* Material for the task:
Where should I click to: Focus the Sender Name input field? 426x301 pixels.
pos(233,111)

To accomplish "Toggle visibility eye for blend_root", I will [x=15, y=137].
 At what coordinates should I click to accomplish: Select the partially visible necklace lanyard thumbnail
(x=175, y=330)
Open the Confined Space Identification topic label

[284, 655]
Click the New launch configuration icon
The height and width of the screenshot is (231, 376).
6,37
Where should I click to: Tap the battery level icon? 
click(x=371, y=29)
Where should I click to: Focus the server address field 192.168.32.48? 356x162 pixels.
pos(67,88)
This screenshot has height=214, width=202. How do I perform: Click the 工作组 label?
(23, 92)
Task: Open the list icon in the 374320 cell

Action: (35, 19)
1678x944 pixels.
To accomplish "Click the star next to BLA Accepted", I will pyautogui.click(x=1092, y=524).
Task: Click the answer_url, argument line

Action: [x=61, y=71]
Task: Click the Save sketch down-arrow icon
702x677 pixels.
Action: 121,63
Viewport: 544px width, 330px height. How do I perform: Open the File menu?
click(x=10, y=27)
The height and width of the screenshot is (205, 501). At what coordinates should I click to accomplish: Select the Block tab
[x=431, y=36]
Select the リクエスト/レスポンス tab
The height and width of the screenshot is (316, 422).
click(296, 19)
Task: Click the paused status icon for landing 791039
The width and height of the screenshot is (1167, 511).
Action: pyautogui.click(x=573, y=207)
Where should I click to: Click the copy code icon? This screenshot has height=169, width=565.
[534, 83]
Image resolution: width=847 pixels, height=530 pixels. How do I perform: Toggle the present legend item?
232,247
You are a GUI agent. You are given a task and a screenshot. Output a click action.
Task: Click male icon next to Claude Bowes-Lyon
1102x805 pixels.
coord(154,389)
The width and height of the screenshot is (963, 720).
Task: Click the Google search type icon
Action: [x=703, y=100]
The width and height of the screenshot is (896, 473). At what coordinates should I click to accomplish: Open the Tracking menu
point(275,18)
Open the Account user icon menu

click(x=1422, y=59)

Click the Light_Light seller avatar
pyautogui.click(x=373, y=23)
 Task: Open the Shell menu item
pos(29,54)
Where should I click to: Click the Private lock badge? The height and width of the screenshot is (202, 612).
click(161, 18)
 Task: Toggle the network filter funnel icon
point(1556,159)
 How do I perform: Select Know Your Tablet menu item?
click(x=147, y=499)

* Task description:
Reproduce the entries above in full, exactly as they read.

* Response area:
Where should I click to: Focus the Sender Name input field? 426x301 pixels.
pos(233,111)

To accomplish "Toggle visibility eye for blend_root", I will [x=15, y=137].
 At what coordinates should I click to accomplish: Select the partially visible necklace lanyard thumbnail
(x=175, y=330)
Open the Confined Space Identification topic label

[284, 655]
Click the New launch configuration icon
The height and width of the screenshot is (231, 376).
6,37
Where should I click to: Tap the battery level icon? 
click(x=371, y=29)
Where should I click to: Focus the server address field 192.168.32.48? 356x162 pixels.
pos(67,88)
This screenshot has height=214, width=202. How do I perform: Click the 工作组 label?
(23, 92)
Task: Open the list icon in the 374320 cell

Action: (35, 19)
1678x944 pixels.
To accomplish "Click the star next to BLA Accepted", I will pyautogui.click(x=1092, y=524).
Task: Click the answer_url, argument line

Action: [x=61, y=71]
Task: Click the Save sketch down-arrow icon
702x677 pixels.
Action: 121,63
Viewport: 544px width, 330px height. How do I perform: Open the File menu?
click(x=10, y=27)
The height and width of the screenshot is (205, 501). At what coordinates should I click to accomplish: Select the Block tab
[x=431, y=36]
Select the リクエスト/レスポンス tab
The height and width of the screenshot is (316, 422).
click(296, 19)
Task: Click the paused status icon for landing 791039
The width and height of the screenshot is (1167, 511).
Action: pyautogui.click(x=573, y=207)
Where should I click to: Click the copy code icon? This screenshot has height=169, width=565.
[534, 83]
Image resolution: width=847 pixels, height=530 pixels. How do I perform: Toggle the present legend item?
232,247
You are a GUI agent. You are given a task and a screenshot. Output a click action.
Task: Click male icon next to Claude Bowes-Lyon
1102x805 pixels.
coord(154,389)
The width and height of the screenshot is (963, 720).
Task: Click the Google search type icon
Action: [x=703, y=100]
The width and height of the screenshot is (896, 473). At what coordinates should I click to accomplish: Open the Tracking menu
point(275,18)
Open the Account user icon menu

click(x=1422, y=59)

Click the Light_Light seller avatar
pyautogui.click(x=373, y=23)
 Task: Open the Shell menu item
pos(29,54)
Where should I click to: Click the Private lock badge? The height and width of the screenshot is (202, 612).
click(161, 18)
 Task: Toggle the network filter funnel icon
point(1556,159)
 How do I perform: Select Know Your Tablet menu item?
click(x=147, y=499)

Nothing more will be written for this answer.